Exercise
In the article about Lee County students using chatbots to cheat, what position does Kevin Daly hold?

Given passage
Lee County educators dealing with students using chatbots to cheat

Reporter: Samantha Johns Writer: Joey Pellegrino
Published: Updated:

Educators face a new dilemma, as “artificial intelligence” chatbots like ChatGPT have become so popular that students are now using them to get better grades.

ChatGPT is a chatbot that has been fine-tuned—by its programmer and by people who interact with it repeatedly—to give users seemingly educated and detailed responses to their questions. The program launched in November. Users can type in questions, requests or prompts, and the chatbot spits out an answer in seconds.

“When it first came out, I was a little nervous, I’ll be honest,” said Chrissann Ruehle, a management instructor at Florida Gulf Coast University.

“It’s one of those, I think, technologies that’s going to kind of shift the way things are done,” said Kevin Daly, president of the Lee County Teachers Association.

In Lee County, that shift has already started, but not in the direction that so-called artificial intelligence was intended to go. In early February, students at Cape Coral High School were accused of using a chatbot to cheat on their International Baccalaureate essays.

“If you’re just able to go on and ask it to do something, and it does something, you know, that kind of belittles the activity or the process of writing,” Daly said.

Detecting if something was human-written or using artificial intelligence. CREDIT: WINK News

The Cape Coral High IB program coordinator agrees. In an email to parents, the coordinator said using chatbots to generate essays or answers “is a violation of our academic integrity policy.”

Ruehle has a different take.

Stored data entries
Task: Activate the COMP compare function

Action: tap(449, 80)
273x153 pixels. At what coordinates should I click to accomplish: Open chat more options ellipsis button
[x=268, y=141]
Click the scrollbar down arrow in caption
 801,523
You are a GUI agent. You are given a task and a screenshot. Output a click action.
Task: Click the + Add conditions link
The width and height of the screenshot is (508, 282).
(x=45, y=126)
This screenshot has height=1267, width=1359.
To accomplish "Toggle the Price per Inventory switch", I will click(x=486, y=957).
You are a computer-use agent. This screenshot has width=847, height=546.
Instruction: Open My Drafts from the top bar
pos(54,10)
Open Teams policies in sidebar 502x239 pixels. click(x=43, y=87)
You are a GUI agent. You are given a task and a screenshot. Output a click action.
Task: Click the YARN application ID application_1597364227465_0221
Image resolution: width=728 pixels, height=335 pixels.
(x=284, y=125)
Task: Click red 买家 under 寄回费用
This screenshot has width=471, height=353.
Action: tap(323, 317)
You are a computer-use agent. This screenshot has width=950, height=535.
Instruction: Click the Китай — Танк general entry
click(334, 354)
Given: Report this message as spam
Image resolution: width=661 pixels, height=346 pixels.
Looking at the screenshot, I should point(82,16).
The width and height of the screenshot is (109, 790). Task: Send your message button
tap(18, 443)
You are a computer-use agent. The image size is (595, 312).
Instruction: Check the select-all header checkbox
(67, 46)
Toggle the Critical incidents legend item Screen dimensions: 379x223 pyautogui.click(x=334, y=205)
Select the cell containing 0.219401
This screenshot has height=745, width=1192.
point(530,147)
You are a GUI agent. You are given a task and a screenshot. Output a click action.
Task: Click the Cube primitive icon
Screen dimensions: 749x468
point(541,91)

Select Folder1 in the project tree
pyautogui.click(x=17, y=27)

Solution to this problem
Kevin Daly is president of the Lee County Teachers Association.